* **REQUIREMENT**: Return word for word the part of the listing below that starts with the line containing "The height and width of the screenshot is (1456, 819)." and ends with the line containing "Action: pyautogui.click(x=69, y=271)". Include both of those lines.

Target position records:
%%
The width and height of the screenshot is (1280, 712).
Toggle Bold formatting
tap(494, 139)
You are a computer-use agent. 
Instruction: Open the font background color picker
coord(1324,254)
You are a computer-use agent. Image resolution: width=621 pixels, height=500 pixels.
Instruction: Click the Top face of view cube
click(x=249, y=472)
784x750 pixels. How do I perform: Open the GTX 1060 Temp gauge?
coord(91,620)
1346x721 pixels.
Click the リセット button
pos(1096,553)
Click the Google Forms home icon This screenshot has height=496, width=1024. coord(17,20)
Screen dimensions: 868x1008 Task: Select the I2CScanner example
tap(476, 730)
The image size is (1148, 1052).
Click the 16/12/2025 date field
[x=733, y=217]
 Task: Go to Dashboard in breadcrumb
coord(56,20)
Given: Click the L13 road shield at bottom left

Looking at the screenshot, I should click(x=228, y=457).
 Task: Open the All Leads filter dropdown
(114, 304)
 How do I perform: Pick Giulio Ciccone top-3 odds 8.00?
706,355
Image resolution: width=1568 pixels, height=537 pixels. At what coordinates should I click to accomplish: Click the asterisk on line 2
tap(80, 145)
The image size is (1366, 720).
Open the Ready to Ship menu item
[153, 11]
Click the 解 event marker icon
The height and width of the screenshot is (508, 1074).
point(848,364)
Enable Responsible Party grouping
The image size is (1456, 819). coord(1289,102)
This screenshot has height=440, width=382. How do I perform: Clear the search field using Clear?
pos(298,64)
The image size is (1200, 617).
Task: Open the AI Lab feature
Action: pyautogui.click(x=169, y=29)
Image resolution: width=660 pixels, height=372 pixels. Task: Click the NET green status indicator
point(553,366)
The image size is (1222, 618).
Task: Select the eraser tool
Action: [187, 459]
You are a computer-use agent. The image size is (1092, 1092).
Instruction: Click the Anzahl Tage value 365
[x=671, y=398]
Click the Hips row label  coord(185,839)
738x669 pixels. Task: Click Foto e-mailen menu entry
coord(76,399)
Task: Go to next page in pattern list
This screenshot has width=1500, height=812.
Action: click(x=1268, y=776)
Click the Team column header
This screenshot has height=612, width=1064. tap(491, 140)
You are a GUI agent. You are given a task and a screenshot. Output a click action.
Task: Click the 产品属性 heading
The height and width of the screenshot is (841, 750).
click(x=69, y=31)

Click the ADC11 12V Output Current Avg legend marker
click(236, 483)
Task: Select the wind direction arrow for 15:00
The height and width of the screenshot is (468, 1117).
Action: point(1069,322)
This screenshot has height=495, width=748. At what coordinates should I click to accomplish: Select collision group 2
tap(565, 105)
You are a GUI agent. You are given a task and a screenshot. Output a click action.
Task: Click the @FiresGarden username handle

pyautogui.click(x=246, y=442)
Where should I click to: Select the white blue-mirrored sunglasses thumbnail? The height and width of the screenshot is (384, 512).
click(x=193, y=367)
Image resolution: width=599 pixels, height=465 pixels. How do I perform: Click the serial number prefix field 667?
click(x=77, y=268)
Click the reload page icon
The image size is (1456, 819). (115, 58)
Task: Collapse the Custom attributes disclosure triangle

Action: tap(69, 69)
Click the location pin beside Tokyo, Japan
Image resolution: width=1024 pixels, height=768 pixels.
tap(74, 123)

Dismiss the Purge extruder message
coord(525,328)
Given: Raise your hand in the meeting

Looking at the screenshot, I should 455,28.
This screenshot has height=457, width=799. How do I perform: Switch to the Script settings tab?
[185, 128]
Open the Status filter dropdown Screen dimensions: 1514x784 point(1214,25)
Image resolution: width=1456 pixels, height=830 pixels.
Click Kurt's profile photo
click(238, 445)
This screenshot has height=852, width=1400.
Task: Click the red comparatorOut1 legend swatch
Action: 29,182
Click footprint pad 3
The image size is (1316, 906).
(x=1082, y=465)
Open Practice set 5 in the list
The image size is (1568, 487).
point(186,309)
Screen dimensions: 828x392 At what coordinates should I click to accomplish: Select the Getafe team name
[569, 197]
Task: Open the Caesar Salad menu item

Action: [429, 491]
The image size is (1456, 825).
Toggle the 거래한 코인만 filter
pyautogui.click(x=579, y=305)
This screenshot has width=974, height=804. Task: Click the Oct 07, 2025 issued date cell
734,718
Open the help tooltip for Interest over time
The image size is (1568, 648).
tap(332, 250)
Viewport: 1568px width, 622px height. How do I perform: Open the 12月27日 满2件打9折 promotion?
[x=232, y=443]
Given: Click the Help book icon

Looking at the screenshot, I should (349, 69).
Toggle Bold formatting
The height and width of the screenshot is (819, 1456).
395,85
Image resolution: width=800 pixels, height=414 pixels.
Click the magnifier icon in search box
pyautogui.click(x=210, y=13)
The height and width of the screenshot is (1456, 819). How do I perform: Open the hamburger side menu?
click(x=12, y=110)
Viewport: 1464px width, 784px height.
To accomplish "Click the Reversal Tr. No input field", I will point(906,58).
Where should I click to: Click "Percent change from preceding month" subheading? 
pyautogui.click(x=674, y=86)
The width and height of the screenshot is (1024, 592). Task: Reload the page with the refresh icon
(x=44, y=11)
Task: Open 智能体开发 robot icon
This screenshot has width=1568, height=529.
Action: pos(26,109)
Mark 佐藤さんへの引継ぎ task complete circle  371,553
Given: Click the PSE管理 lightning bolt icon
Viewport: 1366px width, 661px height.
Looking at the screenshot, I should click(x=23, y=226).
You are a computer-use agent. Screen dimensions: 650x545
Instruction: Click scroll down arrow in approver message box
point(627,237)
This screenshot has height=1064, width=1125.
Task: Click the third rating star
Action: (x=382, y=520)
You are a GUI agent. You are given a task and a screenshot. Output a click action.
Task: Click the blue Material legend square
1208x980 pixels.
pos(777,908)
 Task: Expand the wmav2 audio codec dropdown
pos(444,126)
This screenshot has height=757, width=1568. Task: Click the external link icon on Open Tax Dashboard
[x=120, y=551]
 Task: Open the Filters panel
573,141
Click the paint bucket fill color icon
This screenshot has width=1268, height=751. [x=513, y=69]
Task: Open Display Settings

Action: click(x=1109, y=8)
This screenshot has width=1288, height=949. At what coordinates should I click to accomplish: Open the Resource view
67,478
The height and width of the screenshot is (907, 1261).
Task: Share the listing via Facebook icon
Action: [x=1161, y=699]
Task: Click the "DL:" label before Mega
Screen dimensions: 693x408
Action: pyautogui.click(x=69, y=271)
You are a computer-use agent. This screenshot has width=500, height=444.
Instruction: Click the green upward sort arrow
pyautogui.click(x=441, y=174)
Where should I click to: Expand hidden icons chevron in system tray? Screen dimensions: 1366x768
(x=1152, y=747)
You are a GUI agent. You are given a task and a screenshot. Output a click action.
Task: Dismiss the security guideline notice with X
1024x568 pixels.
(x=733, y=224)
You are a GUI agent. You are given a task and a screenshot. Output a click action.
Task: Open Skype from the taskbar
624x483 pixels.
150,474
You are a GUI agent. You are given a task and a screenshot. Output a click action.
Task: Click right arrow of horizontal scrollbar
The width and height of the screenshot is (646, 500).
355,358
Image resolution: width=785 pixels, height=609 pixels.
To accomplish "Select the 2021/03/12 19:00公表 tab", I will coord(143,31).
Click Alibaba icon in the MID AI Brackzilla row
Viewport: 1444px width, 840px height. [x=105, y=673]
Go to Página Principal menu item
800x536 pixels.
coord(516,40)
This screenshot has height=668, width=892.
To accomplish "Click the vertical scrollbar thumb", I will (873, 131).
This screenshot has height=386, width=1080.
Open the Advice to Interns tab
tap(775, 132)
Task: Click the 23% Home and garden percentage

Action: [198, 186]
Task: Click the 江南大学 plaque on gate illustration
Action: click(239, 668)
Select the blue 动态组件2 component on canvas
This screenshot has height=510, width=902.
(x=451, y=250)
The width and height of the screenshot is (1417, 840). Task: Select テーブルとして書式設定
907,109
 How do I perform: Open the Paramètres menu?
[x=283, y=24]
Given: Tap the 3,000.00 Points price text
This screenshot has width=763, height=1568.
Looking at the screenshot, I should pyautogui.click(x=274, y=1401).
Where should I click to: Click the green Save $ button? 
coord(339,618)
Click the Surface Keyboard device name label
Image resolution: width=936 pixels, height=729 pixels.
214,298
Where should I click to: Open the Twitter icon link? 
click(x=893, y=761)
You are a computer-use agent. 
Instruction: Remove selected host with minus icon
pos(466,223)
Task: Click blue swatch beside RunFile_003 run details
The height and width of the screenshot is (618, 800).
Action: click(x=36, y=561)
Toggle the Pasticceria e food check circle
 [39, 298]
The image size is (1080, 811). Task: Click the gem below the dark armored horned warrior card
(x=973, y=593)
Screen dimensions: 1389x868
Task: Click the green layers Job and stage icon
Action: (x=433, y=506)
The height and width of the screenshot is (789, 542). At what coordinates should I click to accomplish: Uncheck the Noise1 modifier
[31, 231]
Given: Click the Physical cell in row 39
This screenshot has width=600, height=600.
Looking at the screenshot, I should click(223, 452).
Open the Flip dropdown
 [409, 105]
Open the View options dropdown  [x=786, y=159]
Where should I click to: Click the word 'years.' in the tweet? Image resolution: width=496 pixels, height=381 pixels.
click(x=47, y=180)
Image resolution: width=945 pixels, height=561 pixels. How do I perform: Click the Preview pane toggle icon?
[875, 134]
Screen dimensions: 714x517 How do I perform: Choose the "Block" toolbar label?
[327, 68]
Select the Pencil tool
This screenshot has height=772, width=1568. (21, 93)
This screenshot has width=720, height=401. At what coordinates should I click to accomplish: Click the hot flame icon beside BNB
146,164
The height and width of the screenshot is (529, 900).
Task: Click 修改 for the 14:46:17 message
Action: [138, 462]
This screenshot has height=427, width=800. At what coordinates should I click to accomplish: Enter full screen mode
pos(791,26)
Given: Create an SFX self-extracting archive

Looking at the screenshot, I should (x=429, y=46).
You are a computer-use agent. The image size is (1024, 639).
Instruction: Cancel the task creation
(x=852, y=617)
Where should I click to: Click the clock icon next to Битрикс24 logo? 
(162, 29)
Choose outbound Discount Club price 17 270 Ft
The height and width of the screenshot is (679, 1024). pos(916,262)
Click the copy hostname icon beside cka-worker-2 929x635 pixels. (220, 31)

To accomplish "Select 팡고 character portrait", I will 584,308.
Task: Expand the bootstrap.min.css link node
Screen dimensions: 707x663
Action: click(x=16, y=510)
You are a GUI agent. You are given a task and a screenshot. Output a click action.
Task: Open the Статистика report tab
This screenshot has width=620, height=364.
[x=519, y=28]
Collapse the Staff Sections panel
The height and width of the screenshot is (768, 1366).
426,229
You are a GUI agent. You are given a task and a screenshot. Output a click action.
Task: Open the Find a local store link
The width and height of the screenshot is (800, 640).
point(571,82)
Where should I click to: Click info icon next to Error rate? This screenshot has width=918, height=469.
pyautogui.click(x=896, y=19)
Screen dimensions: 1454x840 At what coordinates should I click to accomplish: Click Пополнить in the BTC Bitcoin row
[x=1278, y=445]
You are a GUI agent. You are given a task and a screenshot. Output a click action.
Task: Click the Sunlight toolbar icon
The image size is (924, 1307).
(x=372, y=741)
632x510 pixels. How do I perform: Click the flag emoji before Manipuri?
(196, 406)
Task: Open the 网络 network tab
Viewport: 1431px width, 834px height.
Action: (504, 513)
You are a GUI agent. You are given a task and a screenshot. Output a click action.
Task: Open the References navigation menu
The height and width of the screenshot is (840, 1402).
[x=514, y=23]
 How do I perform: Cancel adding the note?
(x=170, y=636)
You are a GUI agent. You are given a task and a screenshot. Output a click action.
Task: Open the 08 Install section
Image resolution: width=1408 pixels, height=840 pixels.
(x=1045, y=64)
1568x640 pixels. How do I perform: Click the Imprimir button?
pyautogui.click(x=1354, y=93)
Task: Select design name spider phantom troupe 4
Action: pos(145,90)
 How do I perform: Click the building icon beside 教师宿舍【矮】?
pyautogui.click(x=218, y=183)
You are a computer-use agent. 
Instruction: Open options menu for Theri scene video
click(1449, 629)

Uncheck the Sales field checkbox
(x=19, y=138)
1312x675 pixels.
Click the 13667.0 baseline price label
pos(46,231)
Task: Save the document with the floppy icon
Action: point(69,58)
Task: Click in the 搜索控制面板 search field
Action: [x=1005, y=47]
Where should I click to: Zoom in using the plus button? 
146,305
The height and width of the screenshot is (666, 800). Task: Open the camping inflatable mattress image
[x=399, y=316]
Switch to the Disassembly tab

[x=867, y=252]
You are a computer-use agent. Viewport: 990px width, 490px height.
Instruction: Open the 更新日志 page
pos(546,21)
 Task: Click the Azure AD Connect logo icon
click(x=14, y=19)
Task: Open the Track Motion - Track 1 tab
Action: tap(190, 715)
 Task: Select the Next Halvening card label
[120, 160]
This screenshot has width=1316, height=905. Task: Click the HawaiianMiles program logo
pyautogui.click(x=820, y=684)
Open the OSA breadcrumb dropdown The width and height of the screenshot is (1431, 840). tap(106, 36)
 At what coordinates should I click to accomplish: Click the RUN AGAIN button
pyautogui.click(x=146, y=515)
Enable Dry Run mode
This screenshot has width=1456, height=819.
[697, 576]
%%
* **TASK ANSWER**:
The height and width of the screenshot is (1456, 819). How do I perform: Open the hamburger side menu?
click(x=12, y=110)
Viewport: 1464px width, 784px height.
To accomplish "Click the Reversal Tr. No input field", I will point(906,58).
Where should I click to: Click "Percent change from preceding month" subheading? 
pyautogui.click(x=674, y=86)
The width and height of the screenshot is (1024, 592). Task: Reload the page with the refresh icon
(x=44, y=11)
Task: Open 智能体开发 robot icon
This screenshot has width=1568, height=529.
Action: pos(26,109)
Mark 佐藤さんへの引継ぎ task complete circle  371,553
Given: Click the PSE管理 lightning bolt icon
Viewport: 1366px width, 661px height.
Looking at the screenshot, I should click(x=23, y=226).
You are a computer-use agent. Screen dimensions: 650x545
Instruction: Click scroll down arrow in approver message box
point(627,237)
This screenshot has height=1064, width=1125.
Task: Click the third rating star
Action: (x=382, y=520)
You are a GUI agent. You are given a task and a screenshot. Output a click action.
Task: Click the blue Material legend square
1208x980 pixels.
pos(777,908)
 Task: Expand the wmav2 audio codec dropdown
pos(444,126)
This screenshot has height=757, width=1568. Task: Click the external link icon on Open Tax Dashboard
[x=120, y=551]
 Task: Open the Filters panel
573,141
Click the paint bucket fill color icon
This screenshot has width=1268, height=751. [x=513, y=69]
Task: Open Display Settings

Action: click(x=1109, y=8)
This screenshot has width=1288, height=949. At what coordinates should I click to accomplish: Open the Resource view
67,478
The height and width of the screenshot is (907, 1261).
Task: Share the listing via Facebook icon
Action: [x=1161, y=699]
Task: Click the "DL:" label before Mega
Screen dimensions: 693x408
Action: pyautogui.click(x=69, y=271)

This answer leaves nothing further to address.